Ciò significa che, ad esempio, sfruttare i social network per raccogliere informazioni personali indiscriminatamente o, addirittura, farlo per poi trasferire il tutto ad una società privata affinché li conservi senza che l’interessato sia al corrente o abbia in qualche modo ricevuto notizia, è un tipo di attività che in Europa è manifestamente in contrasto con i principi in materia di privacy.
Al contempo, deve essere tenuto presente anche il futuro Regolamento europeo sull’intelligenza artificiale.
Artificial Intelligence Act: l’UE regola l’AI ma dimentica di proteggere la mente
Anche in questo caso, sono già evidenti dei principi cardine in netta contrapposizione rispetto ad altri contesti, a partire dal divieto assoluto di utilizzare l’AI per finalità di punteggio sociale come nel caso della concessione di finanziamenti, una pratica che negli Stati Uniti è invece ritenuta lecita ed è stata più volte utilizzata, con conseguenze svantaggiose nei confronti delle persone non caucasiche, le quali venivano penalizzate in base all’etnia.
Un aspetto più controverso è invece quello sul riconoscimento facciale. In questo caso, il Comitato europeo per la protezione dei dati, il Garante europeo e il Parlamento europeo si sono schierati per un divieto assoluto all’applicazione del riconoscimento facciale da remoto e in tempo reale nei luoghi pubblici. Ciononostante, l’art. 5 della proposta di Regolamento sull’AI prevede la possibilità di utilizzo di tale tecnologia nel caso in cui ciò sia strettamente necessario per la ricerca di vittime di un reato compresi i bambini scomparsi, la prevenzione di una minaccia specifica ovvero al fine di individuare, localizzare, identificare o perseguire un criminale o un sospettato punibile con una pena di almeno 3 anni per alcuni reati.

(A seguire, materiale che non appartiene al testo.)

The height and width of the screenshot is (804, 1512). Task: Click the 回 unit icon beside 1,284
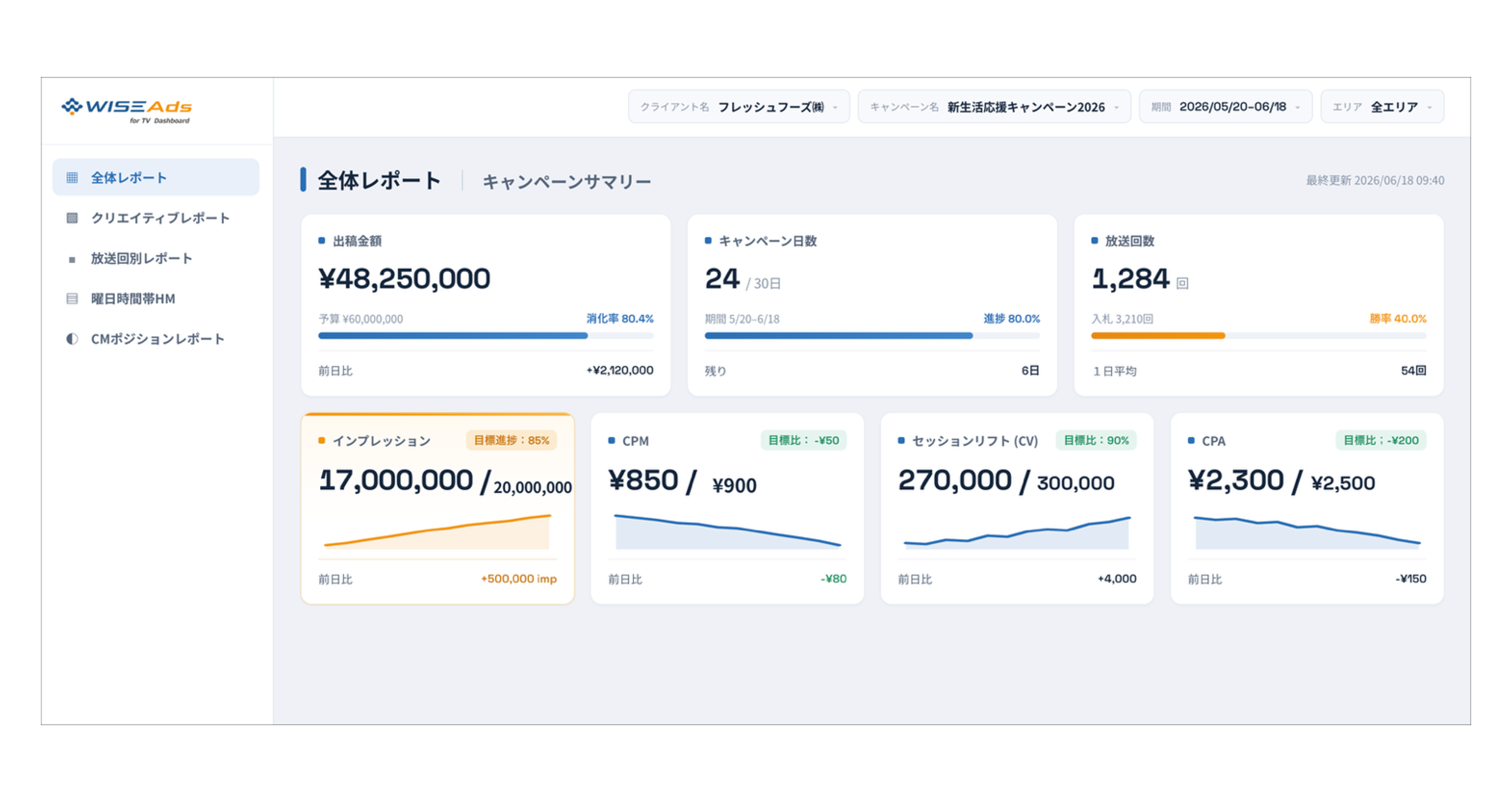click(1182, 283)
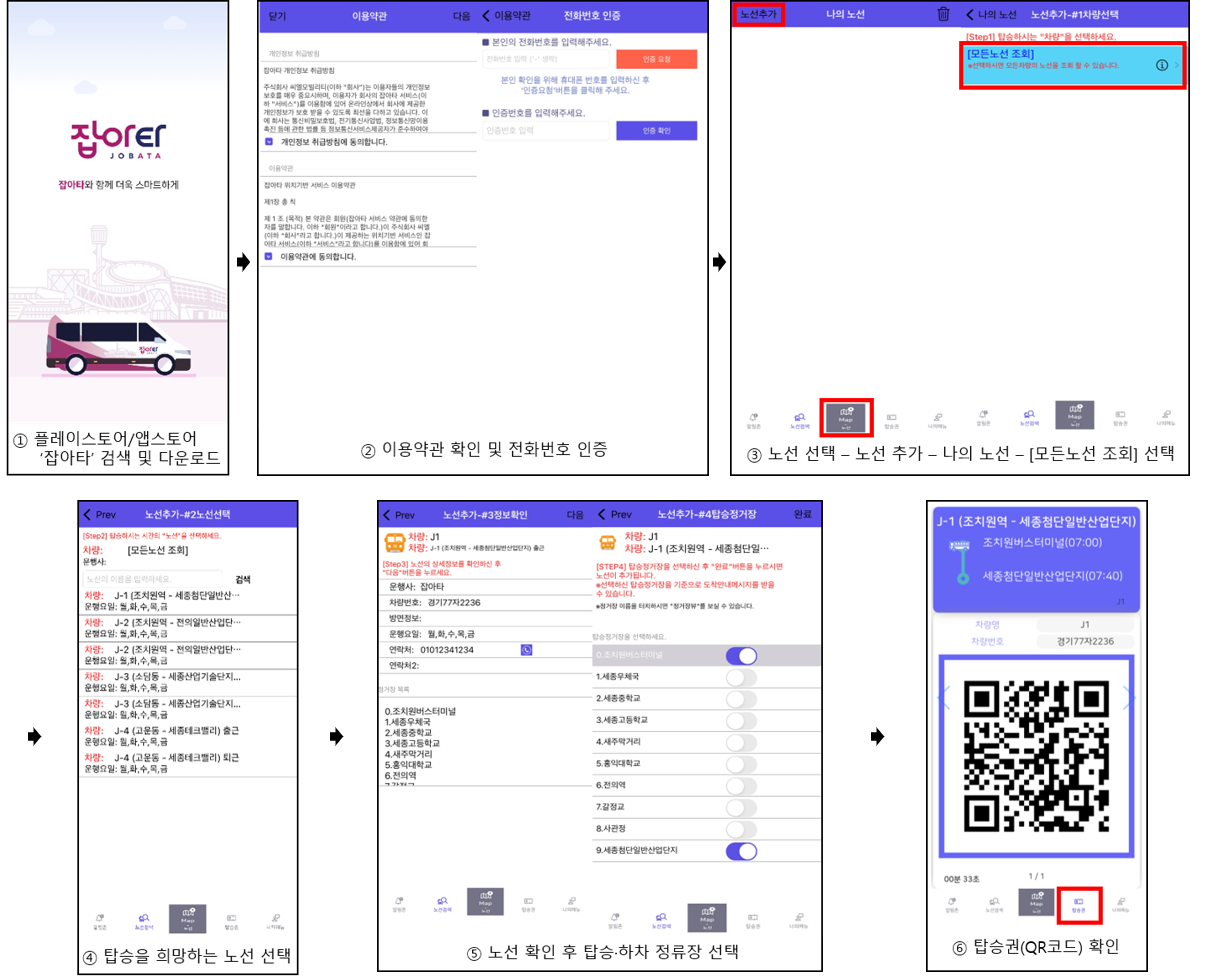Tap the info icon in 모든노선 조회 row
1216x976 pixels.
[x=1162, y=65]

Ciò che fa la differenza, però, è la seconda parte dell’articolo, nella quale l’utilizzo del riconoscimento facciale viene subordinato ad un’attenta valutazione circa la gravità effettiva della situazione, soppesando attentamente i rischi nel caso in cui non venisse usato. Si tratta, in sostanza, dell’approccio basato sul rischio che caratterizza il GDPR e che caratterizzerà, sembra, anche il futuro Regolamento sull’AI. Questo significa che il riconoscimento facciale sarà comunque un’eccezione applicabile soltanto se il suo utilizzo sarà il male minore, e soltanto bilanciando attentamente i diritti e gli interessi in gioco.
Conclusioni
Ad ogni modo, occorre sempre tenere presente che le sole regole non bastano a creare un contesto sicuro, privo di rischi e a misura di diritti. Bisogna, in ogni caso, fare i conti con la realtà, la quale impone di non crogiolarsi dietro principi certamente importanti e da rivendicare, ma che non sempre trovano applicazione nella quotidianità. In altri termini, abbassare la soglia di attenzione e subire una violazione anche grave dei propri dati è un evento che può impiegare pochi minuti. In questo caso, le regole interverranno ex post a sanzionare gli autori e, eventualmente, risarcire i danni. Ma come oramai è noto, prevenire è meglio che curare, e la prevenzione parte in prima battuta da ciascuno di noi.